After vetoing MH17 tribunal, Russia proposes tribunals for Vietnam War and atomic bombings of Japan

The deputy chairman of the Russian Senate’s international relations committee, Andrei Klimov, is calling for the establishment of an international tribunal on the Vietnam War.

In an interview with the radio station Govorit Moskva, Klimov said that “major Western thinkers created a moral, unofficial tribunal [on Vietnam], but unfortunately it never became legally binding.”

Klimov says the war against Vietnam was illegal and accuses the United States of “clear aggression.”

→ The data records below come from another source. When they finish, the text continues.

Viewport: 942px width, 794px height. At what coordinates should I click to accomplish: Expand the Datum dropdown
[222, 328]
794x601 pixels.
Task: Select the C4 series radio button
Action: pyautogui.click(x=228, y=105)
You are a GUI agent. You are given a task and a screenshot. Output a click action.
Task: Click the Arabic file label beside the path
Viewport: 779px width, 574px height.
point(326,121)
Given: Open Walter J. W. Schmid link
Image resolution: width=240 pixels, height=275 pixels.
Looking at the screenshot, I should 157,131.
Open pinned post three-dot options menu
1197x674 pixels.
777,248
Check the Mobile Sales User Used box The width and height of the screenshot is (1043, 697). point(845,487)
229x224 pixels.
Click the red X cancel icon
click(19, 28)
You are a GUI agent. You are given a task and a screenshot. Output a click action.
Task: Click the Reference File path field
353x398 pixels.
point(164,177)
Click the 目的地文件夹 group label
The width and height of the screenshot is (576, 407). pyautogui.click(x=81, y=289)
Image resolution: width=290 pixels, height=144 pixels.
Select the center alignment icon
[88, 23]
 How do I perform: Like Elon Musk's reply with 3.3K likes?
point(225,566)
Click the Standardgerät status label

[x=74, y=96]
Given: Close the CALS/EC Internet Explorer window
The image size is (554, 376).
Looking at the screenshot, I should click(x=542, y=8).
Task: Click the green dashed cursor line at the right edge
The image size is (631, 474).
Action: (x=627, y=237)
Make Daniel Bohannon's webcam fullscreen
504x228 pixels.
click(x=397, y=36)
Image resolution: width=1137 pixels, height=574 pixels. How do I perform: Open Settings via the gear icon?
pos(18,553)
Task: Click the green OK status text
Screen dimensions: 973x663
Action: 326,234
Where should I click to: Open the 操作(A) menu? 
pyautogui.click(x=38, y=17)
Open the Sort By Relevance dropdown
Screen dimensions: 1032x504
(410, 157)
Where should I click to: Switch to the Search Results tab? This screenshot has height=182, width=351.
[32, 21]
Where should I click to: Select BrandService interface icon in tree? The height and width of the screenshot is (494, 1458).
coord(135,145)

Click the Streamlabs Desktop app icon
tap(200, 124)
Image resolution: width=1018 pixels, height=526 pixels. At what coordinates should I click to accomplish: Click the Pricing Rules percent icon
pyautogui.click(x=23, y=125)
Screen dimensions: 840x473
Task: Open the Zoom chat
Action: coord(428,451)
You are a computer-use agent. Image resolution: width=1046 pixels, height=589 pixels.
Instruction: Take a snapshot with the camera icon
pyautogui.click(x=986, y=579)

“It’s not just that there were major casualties. There was never even a formal declaration of war here. For ten years, they tore Vietnam to shreds, with torture, and camps, and burning people alive with napalm,” Klimov said.

Govorit Moskva

On August 5, Duma Speaker Sergei Naryshkin called for the creation of an international tribunal on the US bombings of Hiroshima and Nagasaki in 1945. Naryshkin says the use of atomic weapons was not a military necessity, and accuses the United States of trying to silence discussions about the attack.

In late July, Russia vetoed a UN Security Council resolution that would have established a tribunal to find those responsible for the MH17 crash, which took place in eastern Ukraine in 2014 and killed 298 people. Eleven of 15 Security Council members voted in favor of the resolution, with Angola, China, and Venezuela abstaining from the vote.